(Supplied text):
/---

The Massachusetts Medievalist couldn't put down Kazuo Ishiguro's Klara and the Sun, which appeared in March 2021 but had escaped my notice and my library holds list until now. Like any good dystopian fiction, this novel presents us with a world eerily similar to ours, and it's not too difficult to see how a few more advances in artificial intelligence and hypercompetitive parenting would produce a world like Klara's.
Klara's full name is Girl AF Klara, and she's an Artificial Friend, a constructed human-like machine whose literary lineage includes the Creature in Shelley's Frankenstein and Tik-Tok in Baum's Oz books. Klara is programmed to be a friend/caretaker for a young teenager, and Ishiguro neatly sidesteps the reader's question of why an AF might be necessary or desirable, leaving us to puzzle out the answer to that question through Klara's first-person narrative.

\---

(Parts of the exercise):
a) Retype the passage of the Klara and the Sun review from "The Massachusetts Medievalist" to "Klara's first-person narrative.".
b) According to the Klara and the Sun review, what is Klara's full name?
c) Please proceed with the Klara and the Sun review, starting after its final sentence.

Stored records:
/---

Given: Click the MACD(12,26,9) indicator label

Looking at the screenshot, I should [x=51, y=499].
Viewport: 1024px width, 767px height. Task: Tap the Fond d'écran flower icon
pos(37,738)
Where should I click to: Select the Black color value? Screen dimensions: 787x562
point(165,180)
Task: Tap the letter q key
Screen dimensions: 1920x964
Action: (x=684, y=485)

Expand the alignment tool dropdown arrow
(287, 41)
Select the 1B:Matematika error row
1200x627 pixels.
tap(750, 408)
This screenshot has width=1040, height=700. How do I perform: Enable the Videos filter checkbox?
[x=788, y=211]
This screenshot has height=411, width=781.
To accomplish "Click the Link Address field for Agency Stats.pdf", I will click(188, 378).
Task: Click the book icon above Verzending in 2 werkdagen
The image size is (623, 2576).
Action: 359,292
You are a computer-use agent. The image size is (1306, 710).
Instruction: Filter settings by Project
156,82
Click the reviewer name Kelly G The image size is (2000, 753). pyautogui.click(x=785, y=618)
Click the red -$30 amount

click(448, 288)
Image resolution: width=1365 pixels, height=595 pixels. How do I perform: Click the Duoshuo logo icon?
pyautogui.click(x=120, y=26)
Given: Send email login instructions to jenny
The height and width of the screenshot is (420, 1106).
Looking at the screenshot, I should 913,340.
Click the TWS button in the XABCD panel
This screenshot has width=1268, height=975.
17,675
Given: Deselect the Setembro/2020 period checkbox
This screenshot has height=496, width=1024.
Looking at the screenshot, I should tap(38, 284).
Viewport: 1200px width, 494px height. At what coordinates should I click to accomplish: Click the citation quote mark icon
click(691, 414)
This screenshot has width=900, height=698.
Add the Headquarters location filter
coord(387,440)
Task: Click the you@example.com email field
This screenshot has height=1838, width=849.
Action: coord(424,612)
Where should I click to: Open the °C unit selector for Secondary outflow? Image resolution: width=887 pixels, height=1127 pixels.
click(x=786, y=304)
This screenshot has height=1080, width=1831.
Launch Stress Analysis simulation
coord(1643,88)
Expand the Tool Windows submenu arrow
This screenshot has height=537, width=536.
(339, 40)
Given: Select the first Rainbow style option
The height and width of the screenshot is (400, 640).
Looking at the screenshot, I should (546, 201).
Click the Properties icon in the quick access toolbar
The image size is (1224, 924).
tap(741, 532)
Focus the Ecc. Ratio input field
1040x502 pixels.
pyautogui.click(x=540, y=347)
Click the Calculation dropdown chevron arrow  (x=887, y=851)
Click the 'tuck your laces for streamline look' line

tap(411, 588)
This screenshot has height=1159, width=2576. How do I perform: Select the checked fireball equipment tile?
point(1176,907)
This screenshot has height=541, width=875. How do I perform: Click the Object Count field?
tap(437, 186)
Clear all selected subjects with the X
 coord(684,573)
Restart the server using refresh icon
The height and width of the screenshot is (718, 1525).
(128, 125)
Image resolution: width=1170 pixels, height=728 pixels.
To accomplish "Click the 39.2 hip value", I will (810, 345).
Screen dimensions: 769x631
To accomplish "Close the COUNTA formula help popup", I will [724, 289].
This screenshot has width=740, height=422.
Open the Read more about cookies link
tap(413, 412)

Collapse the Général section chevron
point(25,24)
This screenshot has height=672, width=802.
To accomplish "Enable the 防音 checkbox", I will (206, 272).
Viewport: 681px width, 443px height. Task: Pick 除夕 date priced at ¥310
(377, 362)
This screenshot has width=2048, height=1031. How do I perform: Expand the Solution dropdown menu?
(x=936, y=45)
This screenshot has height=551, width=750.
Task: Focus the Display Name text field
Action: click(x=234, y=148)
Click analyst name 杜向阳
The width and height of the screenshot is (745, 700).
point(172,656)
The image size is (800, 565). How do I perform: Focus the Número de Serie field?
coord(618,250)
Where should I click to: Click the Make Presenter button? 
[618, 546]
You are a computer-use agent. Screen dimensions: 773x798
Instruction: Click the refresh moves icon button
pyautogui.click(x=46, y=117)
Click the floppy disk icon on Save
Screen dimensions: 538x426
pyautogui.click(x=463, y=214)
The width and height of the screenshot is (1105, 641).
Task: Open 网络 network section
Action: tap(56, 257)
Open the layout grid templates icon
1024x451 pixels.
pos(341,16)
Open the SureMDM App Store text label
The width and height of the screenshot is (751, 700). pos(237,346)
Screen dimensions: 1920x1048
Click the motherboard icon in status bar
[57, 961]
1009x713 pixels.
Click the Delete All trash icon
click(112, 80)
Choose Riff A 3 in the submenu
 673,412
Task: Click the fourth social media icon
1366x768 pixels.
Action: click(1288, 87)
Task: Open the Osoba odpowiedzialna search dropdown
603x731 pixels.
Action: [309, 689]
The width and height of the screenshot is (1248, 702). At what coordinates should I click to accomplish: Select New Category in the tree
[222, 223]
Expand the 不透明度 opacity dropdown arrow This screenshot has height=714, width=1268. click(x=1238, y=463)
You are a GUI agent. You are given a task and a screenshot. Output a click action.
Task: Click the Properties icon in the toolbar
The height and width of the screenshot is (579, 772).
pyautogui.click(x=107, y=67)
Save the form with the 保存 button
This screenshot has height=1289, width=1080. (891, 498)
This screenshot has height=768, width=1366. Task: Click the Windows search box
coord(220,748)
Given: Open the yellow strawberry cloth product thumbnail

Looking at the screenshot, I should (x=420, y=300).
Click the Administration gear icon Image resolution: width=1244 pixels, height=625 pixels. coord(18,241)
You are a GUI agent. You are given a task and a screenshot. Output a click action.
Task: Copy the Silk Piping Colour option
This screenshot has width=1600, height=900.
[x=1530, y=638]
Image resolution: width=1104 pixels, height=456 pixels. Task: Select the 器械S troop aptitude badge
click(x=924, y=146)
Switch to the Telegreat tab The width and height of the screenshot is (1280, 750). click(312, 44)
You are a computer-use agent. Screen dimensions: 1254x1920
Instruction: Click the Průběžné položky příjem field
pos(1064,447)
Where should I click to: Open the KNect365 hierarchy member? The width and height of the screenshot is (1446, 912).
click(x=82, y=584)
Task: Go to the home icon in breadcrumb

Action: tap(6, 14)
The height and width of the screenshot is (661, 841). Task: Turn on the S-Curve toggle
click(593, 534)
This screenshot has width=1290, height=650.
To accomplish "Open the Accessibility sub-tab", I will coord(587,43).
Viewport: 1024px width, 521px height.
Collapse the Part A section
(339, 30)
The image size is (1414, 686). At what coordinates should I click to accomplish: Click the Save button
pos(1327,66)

\---

(Numbered answers):
a)
The Massachusetts Medievalist couldn't put down Kazuo Ishiguro's Klara and the Sun, which appeared in March 2021 but had escaped my notice and my library holds list until now. Like any good dystopian fiction, this novel presents us with a world eerily similar to ours, and it's not too difficult to see how a few more advances in artificial intelligence and hypercompetitive parenting would produce a world like Klara's.
Klara's full name is Girl AF Klara, and she's an Artificial Friend, a constructed human-like machine whose literary lineage includes the Creature in Shelley's Frankenstein and Tik-Tok in Baum's Oz books. Klara is programmed to be a friend/caretaker for a young teenager, and Ishiguro neatly sidesteps the reader's question of why an AF might be necessary or desirable, leaving us to puzzle out the answer to that question through Klara's first-person narrative.

b) Girl AF Klara

c)
Because I'm a year late to this party, a lot of reviewers have already commented on the horrifically familiar socioeconomics of Klara's society, where wealthy parents pay to have their children "lifted" - which means that they are genetically enhanced after birth to be academically hyper-achieving. The process of "lifting" -- like Frankenstein's scientific process, never fully described -- entails potentially serious health risks, but when successful it guarantees entrance to a high-status university and subsequent financial security. Lifted children have AFs as part of a status display of both wealth and intelligence, perhaps somewhat analogous to the high-priced college admissions "coaches" currently hired by affluent families to shepherd their high schooler's applications to super-selective universities.
Klara is indeed a good AF to Josie, the human girl who chooses Klara in the AF store. We discover Klara's interior life only through her narrative and descriptions, since none of the characters is interested in Klara as an individual and she rarely, if ever, speaks about herself to them. Through Klara's thoughts about the sun, Ishiguro reveals a flaw in the programmers who designed Klara -- she seems to know nothing about religion, and yet she believes in the power of the Sun, referring to the Sun as if he (she uses the masculine, singular pronoun) is a God. Klara is solar-powered, so it makes oddly logical sense that she would think of the Sun as an omnipotent deity without any pre-programmed information to tell her otherwise.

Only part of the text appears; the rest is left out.